#### Document
-*-

The Allure of Battle: A History of How Wars Have Been Won and Lost by Cathal J. Nolan is precisely what it’s subtitle promises. I wouldn’t consider myself a military history enthusiast, so I can’t easily assess Nolan’s presentation of (mostly European) war in the context of his major themes. But Nolan’s history illuminates the ways in which innovation in war has many of the same issues as innovation elsewhere. In particular, knowledge spillovers matter a great deal.
The bulk of Nolan’s book is a history of European warfare. Running through this history are a number of themes. In this post, I thought I would attempt to translate his major themes into a unified model of war. In doing so, I am cramming a more nuanced and subtle presentation of themes into a simplistic theoretical box. Apologies to Nolan.
A Model of War
Suppose war between two parties can be represented as a series of biased coin flips. Heads I win, tails I lose. Each coin flip represents a particular engagement. The “coin flips” of each engagement may be biased, because one side has better tactics, technology, elan vital, etc.
Many engagements might make up a battle, and many battles might make up a war. Losses destroy military resources, and a country can only fight so long as it can supply these resources. In general, bigger countries can supply more resources.
The crucial assumptions of the model are this:
- Biases rapidly erode, so that before too long both sides have an equal probability of winning an engagement.
- Countries have different beliefs about the extent and persistence of bias.

-*-

#### Written exercise
Carry on the blog post above about modeling war as a series of biased coin flips, starting right after its second listed assumption.

#### Provided material
-*-

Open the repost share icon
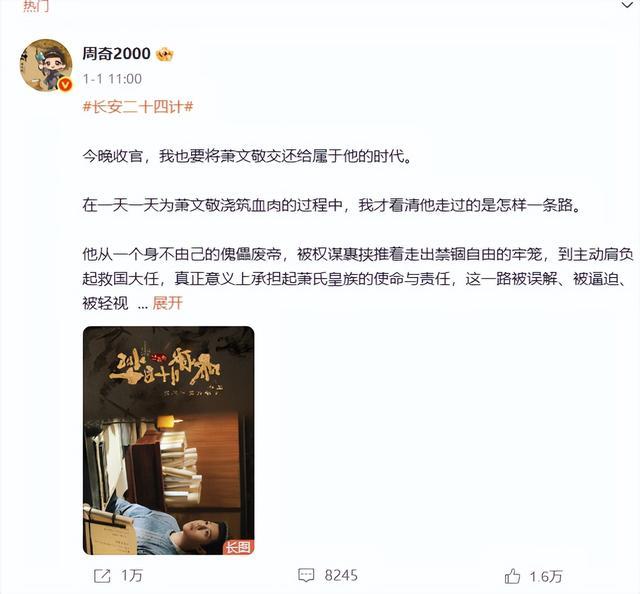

-*-

#### Response for this exercise
The first assumption is a consequence of knowledge diffusion. Superior tactics are observed and copied. Superior technology is liberated from captured foes or stolen via espionage. This is the same problem that bedevils private companies that want to retain the “edge” they get from R&D. Nolan supplies copious examples of the tendency for any one side’s “edge” to become eroded as its best ideas are diffused.
The second assumption is rather banal. It just asserts that nations (or more particularly, their leaders) do not share the same information or beliefs.
These assumptions have two major consequences, which are woven throughout Nolan’s presentation of military history.
War of Attrition
The first major implication is about the length and nature of war. Because the outcomes of engagements are initially biased, if a belligerent has a large enough bias in its favor, it may be able to defeat a larger enemy before it’s bias is eroded. For this to happen, the aggressor would need to develop a substantial military advantage in isolation, to prevent knowledge from diffusing to the enemy. Does this ever happen?
Perhaps it can. Though it is not part of Nolan’s narrative, this can account for the rapidity with which Europe subdued its colonial empires with relatively small military forces. European colonial powers were isolated from their colonies for centuries, developing powerful military technologies and tactics on the battlefields of Europe. Crucially, these developments were isolated from future colonies, allowing a substantial military advantage to accumulate by the time war began. In this case, the bias seems to have been large enough to overwhelm differences in the capacity to deploy military resources.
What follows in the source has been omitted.